The mass of two pieces of brass is 60 kg. The first piece contains 10 kg of pure copper and the second piece contains 8 kg of pure copper. What is the percentage of copper in the first piece of brass if the second piece contains 15 percent more copper than the first?

Answer 1

Hint: Assume that the total mass of first and second pieces of brass are ‘x’ and ‘y’ respectively. Add these two masses and equate this with 60 and consider this as equation (i). Now, find the expression for the percentage of pure copper in the brass, using the formula: percentage of pure copper = $ \dfrac{\text{mass of copper}}{\text{total weight of brass}}\times 100 $ . Find the percentage of copper in the two pieces and then equate the percentage of copper in the first piece with the sum of percentage of copper in the second piece and 15. Substitute the value of ‘y’ from equation (i) and find the value of ‘x’. Hence, find the value of the percentage of copper in the first piece of brass.

Complete step-by-step answer:
Let us assume that the total mass of first and second pieces of brass are ‘x’ and ‘y’ respectively. Then according to the given condition, we have,
x + y = 60………………..(i)
Now, percentage of copper in first piece
 $ \begin{align}
  & =\dfrac{\text{mass of copper in 1st piece}}{\text{total weight of brass}}\times 100 \\
 & =\dfrac{10}{x}\times 100 \\
\end{align} $
Similarly, percentage of copper in 2nd piece
 $ \begin{align}
  & =\dfrac{\text{mass of copper in 2nd piece}}{\text{total weight of brass}}\times 100 \\
 & =\dfrac{8}{y}\times 100 \\
\end{align} $
It is given that the second piece contains 15 percent more copper than the first.

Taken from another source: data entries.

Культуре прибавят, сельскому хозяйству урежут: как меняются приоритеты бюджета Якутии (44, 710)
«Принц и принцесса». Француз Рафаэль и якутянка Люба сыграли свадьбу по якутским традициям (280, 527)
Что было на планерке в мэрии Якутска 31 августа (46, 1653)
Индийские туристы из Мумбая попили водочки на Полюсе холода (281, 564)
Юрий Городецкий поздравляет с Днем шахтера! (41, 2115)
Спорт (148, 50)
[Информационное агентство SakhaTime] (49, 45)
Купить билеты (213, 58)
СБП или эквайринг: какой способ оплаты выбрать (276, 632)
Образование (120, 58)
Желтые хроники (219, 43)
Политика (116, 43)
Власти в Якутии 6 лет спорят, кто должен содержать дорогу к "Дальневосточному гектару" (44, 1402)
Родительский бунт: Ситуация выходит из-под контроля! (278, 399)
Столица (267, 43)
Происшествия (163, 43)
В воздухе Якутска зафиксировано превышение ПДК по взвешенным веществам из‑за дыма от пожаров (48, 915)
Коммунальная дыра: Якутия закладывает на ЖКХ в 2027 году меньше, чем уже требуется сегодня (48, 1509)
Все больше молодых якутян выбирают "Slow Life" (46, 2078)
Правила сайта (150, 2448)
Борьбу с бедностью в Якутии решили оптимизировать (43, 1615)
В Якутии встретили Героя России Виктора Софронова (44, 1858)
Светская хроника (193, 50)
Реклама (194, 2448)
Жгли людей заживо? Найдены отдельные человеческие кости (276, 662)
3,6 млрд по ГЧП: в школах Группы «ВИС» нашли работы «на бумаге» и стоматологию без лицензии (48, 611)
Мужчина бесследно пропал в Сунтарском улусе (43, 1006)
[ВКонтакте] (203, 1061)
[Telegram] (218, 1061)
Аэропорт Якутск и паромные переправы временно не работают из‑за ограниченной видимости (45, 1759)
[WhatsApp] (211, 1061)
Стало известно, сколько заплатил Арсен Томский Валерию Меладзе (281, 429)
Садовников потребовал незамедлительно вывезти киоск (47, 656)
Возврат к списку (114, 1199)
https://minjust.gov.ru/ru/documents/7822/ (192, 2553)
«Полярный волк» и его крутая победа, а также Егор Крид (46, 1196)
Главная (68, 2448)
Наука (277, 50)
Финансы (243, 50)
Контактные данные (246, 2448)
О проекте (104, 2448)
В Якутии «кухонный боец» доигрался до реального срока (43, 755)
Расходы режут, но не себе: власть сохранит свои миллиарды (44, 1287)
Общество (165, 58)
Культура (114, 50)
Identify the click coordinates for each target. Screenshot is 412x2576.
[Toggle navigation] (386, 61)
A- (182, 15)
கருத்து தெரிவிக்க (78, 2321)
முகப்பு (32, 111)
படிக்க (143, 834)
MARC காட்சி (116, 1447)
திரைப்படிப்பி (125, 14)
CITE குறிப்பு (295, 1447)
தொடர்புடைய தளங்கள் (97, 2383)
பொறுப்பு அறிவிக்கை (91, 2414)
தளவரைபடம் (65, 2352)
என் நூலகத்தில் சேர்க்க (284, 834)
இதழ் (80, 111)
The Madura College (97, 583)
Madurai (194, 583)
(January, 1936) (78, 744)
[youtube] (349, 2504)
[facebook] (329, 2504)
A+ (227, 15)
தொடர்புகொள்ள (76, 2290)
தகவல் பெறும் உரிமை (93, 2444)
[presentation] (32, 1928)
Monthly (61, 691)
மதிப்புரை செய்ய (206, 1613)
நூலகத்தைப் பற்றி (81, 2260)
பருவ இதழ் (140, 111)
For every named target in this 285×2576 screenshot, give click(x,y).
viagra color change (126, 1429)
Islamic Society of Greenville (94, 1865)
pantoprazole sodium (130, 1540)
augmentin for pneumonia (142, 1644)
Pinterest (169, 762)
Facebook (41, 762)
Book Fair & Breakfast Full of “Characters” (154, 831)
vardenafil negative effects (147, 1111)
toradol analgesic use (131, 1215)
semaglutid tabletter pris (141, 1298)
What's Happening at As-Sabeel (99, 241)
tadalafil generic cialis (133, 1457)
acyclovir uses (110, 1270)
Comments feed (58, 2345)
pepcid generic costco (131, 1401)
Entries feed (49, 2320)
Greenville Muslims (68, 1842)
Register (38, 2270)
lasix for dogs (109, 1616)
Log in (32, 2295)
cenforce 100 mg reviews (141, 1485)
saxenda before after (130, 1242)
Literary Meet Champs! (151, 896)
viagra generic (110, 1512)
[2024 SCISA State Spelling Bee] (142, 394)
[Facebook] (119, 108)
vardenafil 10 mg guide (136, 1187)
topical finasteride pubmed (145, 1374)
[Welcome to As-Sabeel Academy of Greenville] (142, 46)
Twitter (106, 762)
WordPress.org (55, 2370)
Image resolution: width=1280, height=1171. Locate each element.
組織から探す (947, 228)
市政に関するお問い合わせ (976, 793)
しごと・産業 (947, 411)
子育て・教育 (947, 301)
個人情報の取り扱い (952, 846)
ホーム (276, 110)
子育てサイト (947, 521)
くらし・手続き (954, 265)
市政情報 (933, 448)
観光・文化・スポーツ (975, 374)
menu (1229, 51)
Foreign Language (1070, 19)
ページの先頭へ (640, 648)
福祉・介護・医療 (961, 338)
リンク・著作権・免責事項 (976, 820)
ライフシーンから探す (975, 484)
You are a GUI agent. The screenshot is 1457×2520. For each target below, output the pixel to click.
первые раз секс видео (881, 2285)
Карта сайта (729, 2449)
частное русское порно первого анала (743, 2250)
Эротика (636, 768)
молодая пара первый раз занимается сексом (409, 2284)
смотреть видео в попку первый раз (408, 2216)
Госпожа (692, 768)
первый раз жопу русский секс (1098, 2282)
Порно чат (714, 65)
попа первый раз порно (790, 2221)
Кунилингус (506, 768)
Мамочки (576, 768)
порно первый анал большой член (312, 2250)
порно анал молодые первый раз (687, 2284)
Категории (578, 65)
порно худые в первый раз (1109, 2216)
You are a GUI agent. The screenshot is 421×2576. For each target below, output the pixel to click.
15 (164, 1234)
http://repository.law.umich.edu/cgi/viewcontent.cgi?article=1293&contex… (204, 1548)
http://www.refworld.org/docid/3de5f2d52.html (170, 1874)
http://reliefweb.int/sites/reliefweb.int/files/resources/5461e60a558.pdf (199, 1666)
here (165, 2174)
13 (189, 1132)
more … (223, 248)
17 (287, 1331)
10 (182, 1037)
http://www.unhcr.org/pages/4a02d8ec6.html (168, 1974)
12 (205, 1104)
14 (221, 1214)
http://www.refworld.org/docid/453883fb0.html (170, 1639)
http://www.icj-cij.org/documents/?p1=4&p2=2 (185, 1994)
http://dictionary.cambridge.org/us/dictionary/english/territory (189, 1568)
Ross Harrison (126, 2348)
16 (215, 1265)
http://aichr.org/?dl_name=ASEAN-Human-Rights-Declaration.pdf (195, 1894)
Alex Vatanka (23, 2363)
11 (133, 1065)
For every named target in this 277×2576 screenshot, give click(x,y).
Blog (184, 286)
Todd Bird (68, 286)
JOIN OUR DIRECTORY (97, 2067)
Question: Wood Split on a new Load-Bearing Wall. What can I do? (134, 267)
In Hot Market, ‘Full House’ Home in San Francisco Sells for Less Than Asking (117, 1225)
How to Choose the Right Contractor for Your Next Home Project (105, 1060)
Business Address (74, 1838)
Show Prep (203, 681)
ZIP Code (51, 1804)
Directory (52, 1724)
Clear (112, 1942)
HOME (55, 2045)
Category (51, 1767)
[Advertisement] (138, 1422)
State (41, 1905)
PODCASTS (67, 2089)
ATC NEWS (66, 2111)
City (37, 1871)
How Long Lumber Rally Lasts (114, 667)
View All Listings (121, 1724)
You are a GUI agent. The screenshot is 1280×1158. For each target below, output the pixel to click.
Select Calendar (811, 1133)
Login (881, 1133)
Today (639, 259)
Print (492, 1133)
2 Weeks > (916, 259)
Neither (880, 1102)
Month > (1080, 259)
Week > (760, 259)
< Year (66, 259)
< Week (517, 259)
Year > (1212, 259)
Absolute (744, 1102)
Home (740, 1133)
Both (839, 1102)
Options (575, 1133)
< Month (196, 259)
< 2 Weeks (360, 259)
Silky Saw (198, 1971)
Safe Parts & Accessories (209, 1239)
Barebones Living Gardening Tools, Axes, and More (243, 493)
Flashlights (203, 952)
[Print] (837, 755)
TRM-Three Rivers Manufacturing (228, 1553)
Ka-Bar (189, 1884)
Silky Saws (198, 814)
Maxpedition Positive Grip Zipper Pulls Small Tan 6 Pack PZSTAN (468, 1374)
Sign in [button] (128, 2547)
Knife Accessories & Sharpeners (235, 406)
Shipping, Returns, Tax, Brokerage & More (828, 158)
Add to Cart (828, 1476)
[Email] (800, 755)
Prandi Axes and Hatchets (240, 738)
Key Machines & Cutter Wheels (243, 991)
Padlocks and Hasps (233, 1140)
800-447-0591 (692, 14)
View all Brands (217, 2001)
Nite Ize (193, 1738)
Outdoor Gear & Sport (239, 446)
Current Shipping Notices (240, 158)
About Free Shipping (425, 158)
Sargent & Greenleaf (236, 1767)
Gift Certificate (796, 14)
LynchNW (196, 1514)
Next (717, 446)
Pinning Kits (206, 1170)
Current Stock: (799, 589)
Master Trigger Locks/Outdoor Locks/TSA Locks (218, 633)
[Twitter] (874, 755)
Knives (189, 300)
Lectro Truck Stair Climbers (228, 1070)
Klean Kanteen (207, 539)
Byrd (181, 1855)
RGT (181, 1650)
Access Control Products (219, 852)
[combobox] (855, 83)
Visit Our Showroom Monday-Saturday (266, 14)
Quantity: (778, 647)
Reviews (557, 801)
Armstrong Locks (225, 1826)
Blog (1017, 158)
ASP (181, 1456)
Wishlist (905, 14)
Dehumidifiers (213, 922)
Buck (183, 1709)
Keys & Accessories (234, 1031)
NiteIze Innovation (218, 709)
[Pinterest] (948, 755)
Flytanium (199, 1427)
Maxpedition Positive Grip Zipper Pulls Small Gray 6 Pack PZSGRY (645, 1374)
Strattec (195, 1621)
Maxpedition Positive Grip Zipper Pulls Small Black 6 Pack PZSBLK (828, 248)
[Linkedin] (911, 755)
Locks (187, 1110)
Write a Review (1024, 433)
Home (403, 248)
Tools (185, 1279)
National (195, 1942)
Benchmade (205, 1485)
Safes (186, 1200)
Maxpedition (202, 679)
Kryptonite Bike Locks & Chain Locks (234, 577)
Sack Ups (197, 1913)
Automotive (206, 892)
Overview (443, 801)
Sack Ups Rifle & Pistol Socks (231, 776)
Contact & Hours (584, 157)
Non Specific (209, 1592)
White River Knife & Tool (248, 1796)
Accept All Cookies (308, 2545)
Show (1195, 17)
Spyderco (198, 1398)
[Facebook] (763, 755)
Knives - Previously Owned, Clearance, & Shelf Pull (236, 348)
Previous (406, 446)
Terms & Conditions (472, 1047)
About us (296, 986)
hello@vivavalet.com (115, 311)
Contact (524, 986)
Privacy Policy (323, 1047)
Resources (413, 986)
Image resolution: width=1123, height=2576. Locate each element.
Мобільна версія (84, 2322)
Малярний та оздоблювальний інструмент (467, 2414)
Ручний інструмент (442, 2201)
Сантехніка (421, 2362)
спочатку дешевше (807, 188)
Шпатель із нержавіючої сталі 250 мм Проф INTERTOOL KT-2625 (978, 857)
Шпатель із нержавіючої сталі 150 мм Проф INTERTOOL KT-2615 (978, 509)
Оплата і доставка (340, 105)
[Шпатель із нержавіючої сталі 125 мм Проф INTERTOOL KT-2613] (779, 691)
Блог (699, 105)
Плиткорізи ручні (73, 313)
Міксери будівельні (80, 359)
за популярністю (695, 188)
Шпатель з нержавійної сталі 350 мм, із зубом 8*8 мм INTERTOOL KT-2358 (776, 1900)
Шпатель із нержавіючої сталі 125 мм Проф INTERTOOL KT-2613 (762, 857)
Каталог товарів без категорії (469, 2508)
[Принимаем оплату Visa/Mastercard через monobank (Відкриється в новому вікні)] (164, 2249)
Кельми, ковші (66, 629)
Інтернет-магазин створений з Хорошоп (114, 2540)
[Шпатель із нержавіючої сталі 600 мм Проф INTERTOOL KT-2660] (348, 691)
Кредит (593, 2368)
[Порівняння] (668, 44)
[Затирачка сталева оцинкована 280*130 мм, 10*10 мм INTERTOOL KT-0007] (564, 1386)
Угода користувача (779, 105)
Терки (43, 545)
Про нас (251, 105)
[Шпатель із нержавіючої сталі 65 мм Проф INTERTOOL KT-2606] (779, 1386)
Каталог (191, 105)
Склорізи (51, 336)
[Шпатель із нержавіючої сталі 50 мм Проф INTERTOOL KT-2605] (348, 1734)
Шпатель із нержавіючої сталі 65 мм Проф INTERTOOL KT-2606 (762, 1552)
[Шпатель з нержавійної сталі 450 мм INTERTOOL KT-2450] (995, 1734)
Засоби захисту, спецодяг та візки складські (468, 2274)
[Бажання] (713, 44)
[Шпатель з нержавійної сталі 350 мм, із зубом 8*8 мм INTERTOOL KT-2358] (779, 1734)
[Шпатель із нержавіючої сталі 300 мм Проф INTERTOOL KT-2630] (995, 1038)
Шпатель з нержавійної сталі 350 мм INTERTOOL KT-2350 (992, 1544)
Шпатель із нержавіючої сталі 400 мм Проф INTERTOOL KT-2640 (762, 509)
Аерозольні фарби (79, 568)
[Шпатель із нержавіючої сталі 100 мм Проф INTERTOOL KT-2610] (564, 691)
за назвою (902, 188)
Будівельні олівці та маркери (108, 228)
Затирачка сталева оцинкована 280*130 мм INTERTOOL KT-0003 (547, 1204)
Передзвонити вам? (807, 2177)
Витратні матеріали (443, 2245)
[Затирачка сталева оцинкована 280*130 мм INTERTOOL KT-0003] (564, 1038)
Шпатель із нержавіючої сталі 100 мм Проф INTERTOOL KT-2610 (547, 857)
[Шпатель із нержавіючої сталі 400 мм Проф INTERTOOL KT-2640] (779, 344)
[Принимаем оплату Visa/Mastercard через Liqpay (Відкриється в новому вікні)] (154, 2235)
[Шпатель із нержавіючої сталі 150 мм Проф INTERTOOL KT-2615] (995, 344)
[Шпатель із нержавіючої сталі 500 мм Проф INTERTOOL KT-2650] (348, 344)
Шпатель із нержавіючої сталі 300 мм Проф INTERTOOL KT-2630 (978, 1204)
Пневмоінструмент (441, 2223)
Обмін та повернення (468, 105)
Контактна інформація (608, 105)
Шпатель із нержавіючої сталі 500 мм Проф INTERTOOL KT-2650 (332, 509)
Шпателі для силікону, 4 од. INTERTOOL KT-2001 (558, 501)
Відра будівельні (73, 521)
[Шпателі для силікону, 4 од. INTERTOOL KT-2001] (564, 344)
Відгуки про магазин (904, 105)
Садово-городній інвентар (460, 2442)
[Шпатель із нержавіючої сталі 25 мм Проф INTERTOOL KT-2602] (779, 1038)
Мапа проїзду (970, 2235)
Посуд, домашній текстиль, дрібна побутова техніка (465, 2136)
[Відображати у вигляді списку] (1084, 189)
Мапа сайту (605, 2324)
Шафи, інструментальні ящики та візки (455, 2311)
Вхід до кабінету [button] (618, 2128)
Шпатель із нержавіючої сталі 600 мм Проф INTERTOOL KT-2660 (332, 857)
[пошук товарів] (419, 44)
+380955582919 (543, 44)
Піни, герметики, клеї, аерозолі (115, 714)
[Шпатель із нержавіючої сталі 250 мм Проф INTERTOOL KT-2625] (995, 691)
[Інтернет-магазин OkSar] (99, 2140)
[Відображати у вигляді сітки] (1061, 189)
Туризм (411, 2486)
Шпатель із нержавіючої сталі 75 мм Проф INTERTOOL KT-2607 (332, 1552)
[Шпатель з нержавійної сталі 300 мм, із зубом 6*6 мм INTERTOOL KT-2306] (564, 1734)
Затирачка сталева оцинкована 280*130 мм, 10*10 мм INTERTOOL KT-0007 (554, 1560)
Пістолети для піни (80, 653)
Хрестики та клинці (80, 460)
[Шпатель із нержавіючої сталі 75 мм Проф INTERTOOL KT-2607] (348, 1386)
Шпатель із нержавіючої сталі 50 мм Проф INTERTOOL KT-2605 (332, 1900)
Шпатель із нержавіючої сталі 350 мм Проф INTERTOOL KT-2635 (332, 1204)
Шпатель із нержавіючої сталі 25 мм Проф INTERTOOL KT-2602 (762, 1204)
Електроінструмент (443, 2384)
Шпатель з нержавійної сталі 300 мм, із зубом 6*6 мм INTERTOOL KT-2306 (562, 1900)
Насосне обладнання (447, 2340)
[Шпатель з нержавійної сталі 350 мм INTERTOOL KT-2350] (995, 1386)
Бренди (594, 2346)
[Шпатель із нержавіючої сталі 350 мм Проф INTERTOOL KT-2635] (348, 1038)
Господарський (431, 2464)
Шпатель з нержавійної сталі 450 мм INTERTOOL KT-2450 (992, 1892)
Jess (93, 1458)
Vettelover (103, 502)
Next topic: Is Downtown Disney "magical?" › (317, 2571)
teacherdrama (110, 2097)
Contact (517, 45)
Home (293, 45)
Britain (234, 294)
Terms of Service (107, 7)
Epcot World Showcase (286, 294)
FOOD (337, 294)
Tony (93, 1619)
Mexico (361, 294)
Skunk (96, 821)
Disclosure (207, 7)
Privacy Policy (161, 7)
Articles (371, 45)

Therefore,
 $ \begin{align}
  & \dfrac{8}{y}\times 100=15+\dfrac{10}{x}\times 100 \\
 & \Rightarrow \dfrac{160}{y}=3+\dfrac{200}{x} \\
\end{align} $
Substituting the value of ‘x’ from equation (i), we get,
 $ \begin{align}
  & \dfrac{160}{60-x}=3+\dfrac{200}{x} \\
 & \Rightarrow \dfrac{160}{60-x}=\dfrac{3x+200}{x} \\
\end{align} $
By cross-multiplication, we get,
 $ \begin{align}
  & 160x=180x-3{{x}^{2}}+12000-200x \\
 & \Rightarrow 3{{x}^{2}}+180x-12000=0 \\
 & \Rightarrow {{x}^{2}}+60x-4000=0 \\
\end{align} $
Splitting the middle term, we get,
 $ \begin{align}
  & {{x}^{2}}+100x-40x-4000=0 \\
 & \Rightarrow x\left( x+100 \right)-40\left( x+100 \right)=0 \\
 & \Rightarrow \left( x-40 \right)\left( x+100 \right)=0 \\
 & \Rightarrow x=40\text{ or }x=-100 \\
\end{align} $
Since weight cannot be negative, therefore x = 40.
Now, percentage of copper in the first piece of brass
 $ \begin{align}
  & =\dfrac{10}{x}\times 100 \\
 & =\dfrac{10}{40}\times 100 \\
 & =25 \\
\end{align} $

Note: One may note that we can also solve this question by another approach. We can assume the percentage of pure copper in the first piece of brass as ‘x’ and that in the second piece as ’15 + x’. We have to form two equations according to the given conditions and then by using the substitution method we have to solve the obtained quadratic equation for the value of ‘x’, which will be our answer.